Her Türk Asker-iye Yalakası Doğar– Orası Kesin!

  • 15.01.2012 00:00

Engin Altan Düzyatan diye bir oyuncu var: Şimdilerin “heart-throb”u (gönüldeşen) o anladığım. Geçen sene “Kadınların En Seksi Bulduğu Adam” filan seçildi yanılmıyorsam.
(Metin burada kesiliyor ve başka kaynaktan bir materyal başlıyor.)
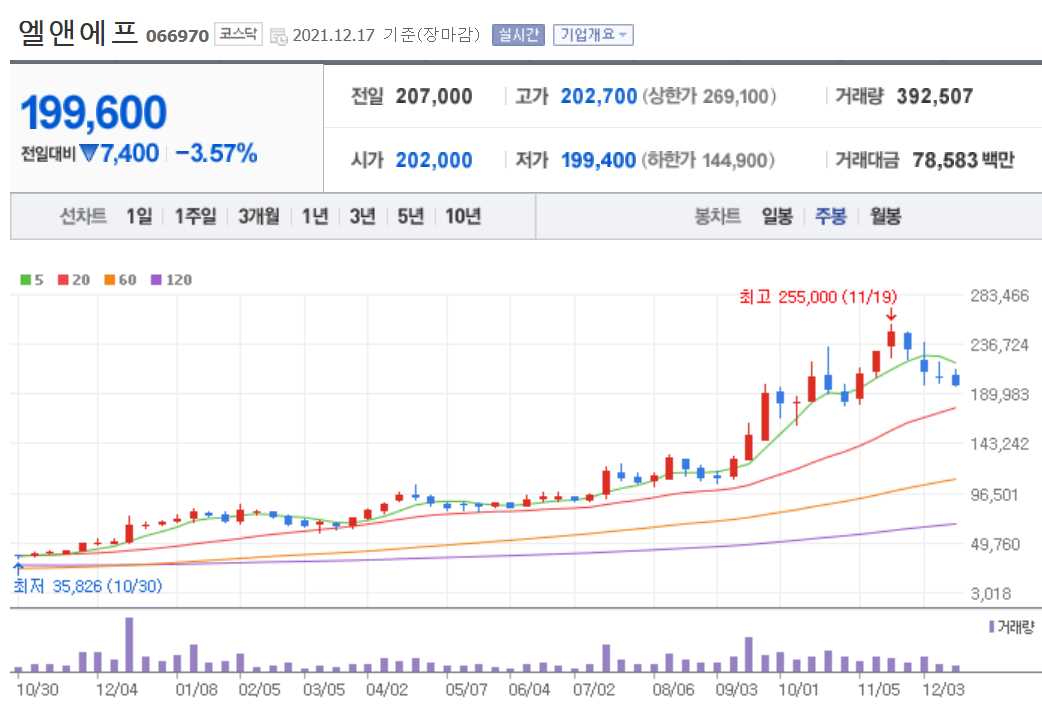Click the 코스닥 market badge
This screenshot has width=1042, height=716.
click(x=239, y=32)
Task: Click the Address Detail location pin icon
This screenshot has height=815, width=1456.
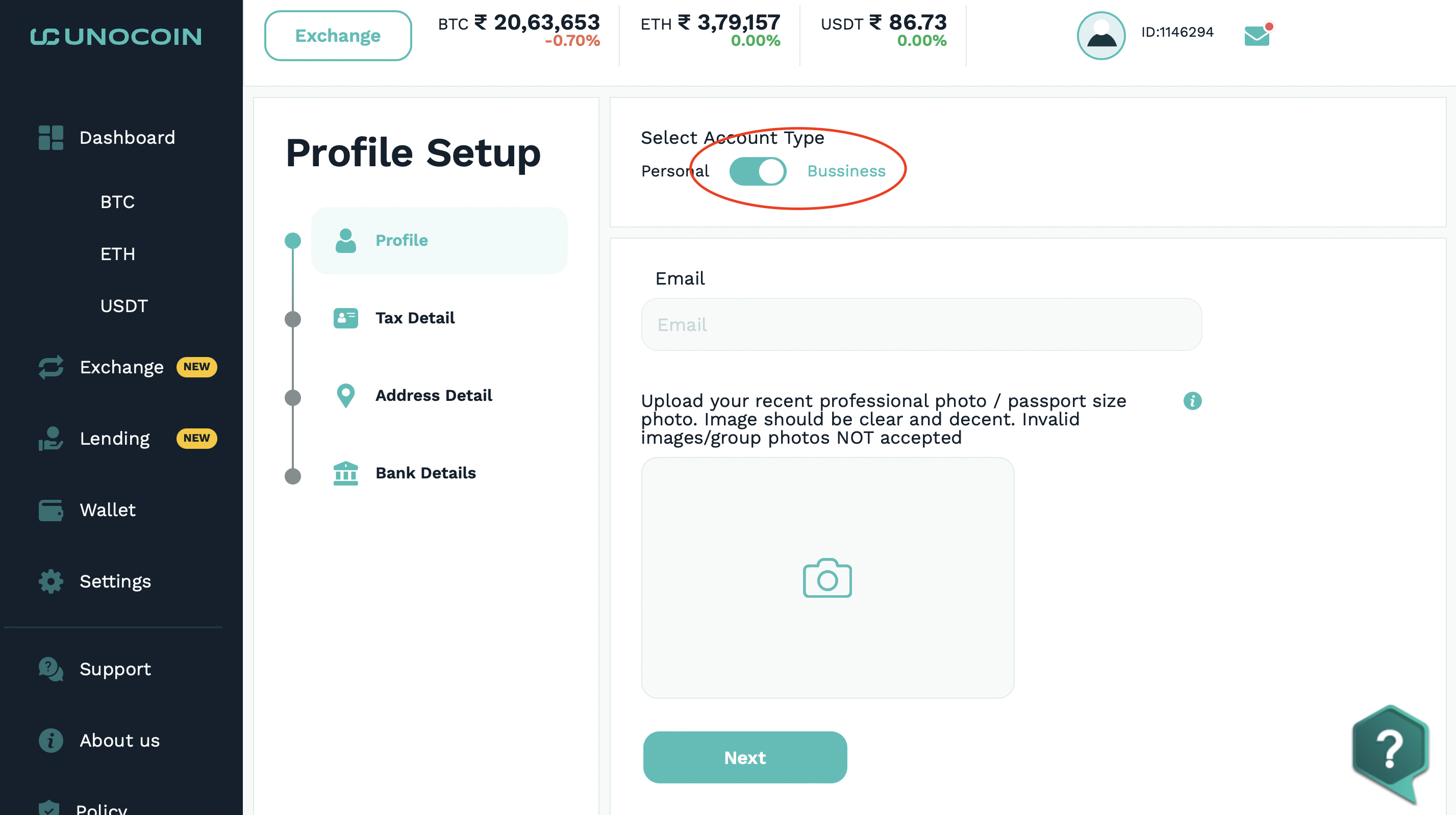Action: [345, 396]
İki- üç kere filan, sunduğu “Ne Kadar Aptal ve Cahil de Olsanız/ Size Para Kazandırmaya Kararlıyız” yarışma programında OLAY YERİ İNCELEMESİ yapma imkânını yakaladım: Kasabasından kaçan bütün eltiler- görümceler onunla karşılaşabilmek için gelmişler yarışmaya.
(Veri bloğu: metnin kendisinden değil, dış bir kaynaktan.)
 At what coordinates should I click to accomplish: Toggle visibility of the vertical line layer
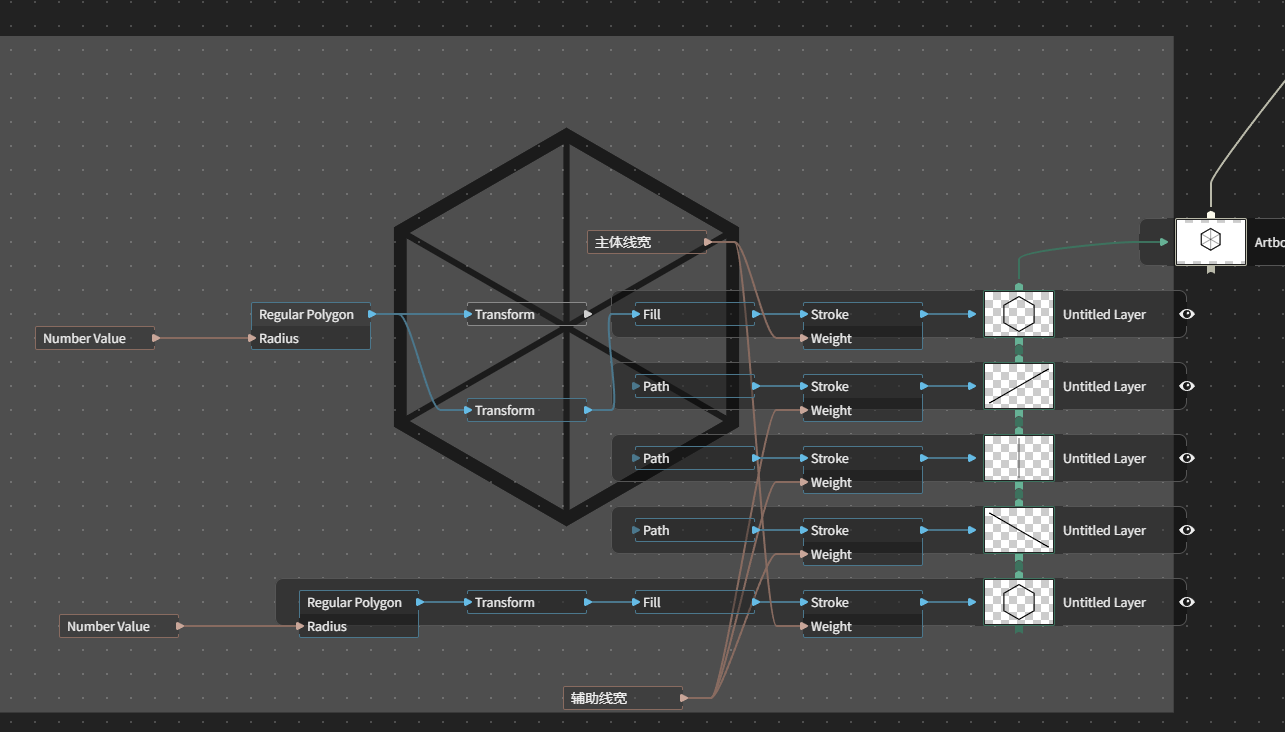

Oyunculuk eğitimiyle iyice “toklaştırılmış” sesini konuşturuyor, gereken yerlerde “beyaz dişlerimi gösterir/ düşürürüm seni” düğmesine basıyor.

Amanin kızanlarımız- kadınlarımız nasıl gıt gıt gıdaklıyorlar bu genç adamın karşısında; nasıl bi gerdan kırıp hoplatıyorlar!

“Yahu kocanız/ dayınız/ bakkalınız- çakalınız yok mu; dönünce Manisa’ya/ Bandırma’ya bunca süte batırılmış etikek’leşmenin hesabını nasıl vereceksiniz ki?!” tarzı gerilim dolu izledim ben kadınlarımızın Engin Altan karşısındaki salınımlarını.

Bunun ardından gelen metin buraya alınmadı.